I tested the 418M model and it seems to work fine, but if you can verify on your side that would be great!

1.2B converted fine.

But the biggest, 12B model (12b_last_chk_4_gpus.pt) gives conversion error. It’s because of shared across several GPU’s ?

Traceback (most recent call last):
File “/root/.local/share/virtualenvs/r10-MnTosGMW/bin/my-convert”, line 13, in
converter.convert(output_dir)
File “/root/.local/share/virtualenvs/r10-MnTosGMW/lib/python3.8/site-packages/ctranslate2/converters/converter.py”, line 45, in convert
model_spec = self._load()
File “/root/.local/share/virtualenvs/r10-MnTosGMW/lib/python3.8/site-packages/ctranslate2/converters/fairseq.py”, line 94, in _load
model_spec = _get_model_spec(args)
File “/root/.local/share/virtualenvs/r10-MnTosGMW/lib/python3.8/site-packages/ctranslate2/converters/fairseq.py”, line 61, in _get_model_spec
utils.raise_unsupported(reasons)
File “/root/.local/share/virtualenvs/r10-MnTosGMW/lib/python3.8/site-packages/ctranslate2/converters/utils.py”, line 16, in raise_unsupported
raise ValueError(message)
ValueError: The model you are trying to convert is not supported by CTranslate2. We identified the following reasons:

  • Option --arch transformer_wmt_en_de_big_pipeline_parallel is not supported (supported architectures are: transformer_wmt_en_de_big, transformer_tiny, transformer_vaswani_wmt_en_fr_big, transformer_wmt_en_de, transformer, transformer_vaswani_wmt_en_de_big, transformer_iwslt_de_en, transformer_wmt_en_de_big_t2t)

Yes, the 12B version is using a different model architecture in order to distribute it on several GPUs.

For now it is not supported, but I will check how CTranslate2 is handling these gigantic models.
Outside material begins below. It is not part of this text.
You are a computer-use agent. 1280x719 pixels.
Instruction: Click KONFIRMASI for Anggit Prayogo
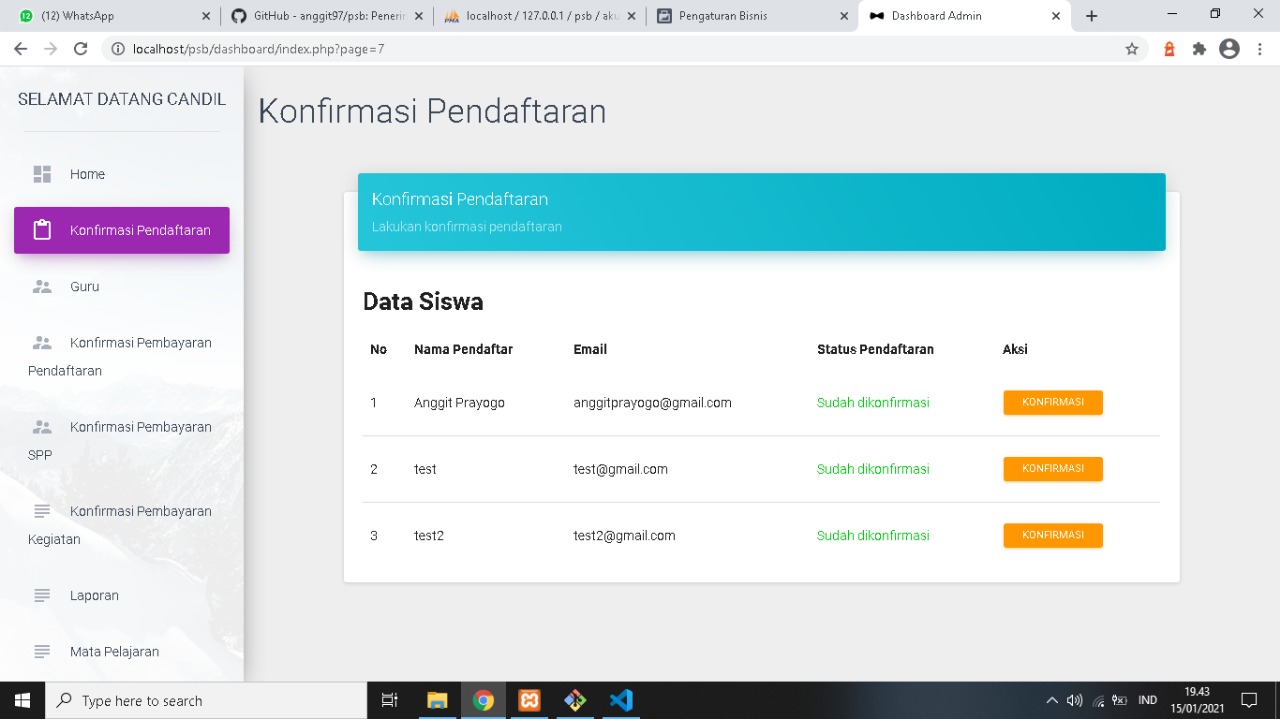point(1052,402)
A 48GB model is multiple times bigger than what we ever tested.

is it possible to convert 12B model architecture to single GPU ?

I think the quantized 12B model would barely run on a 16GB GPU. But before that there would be other issues to address, for example the converter currently requires 2 times the model size in memory to run.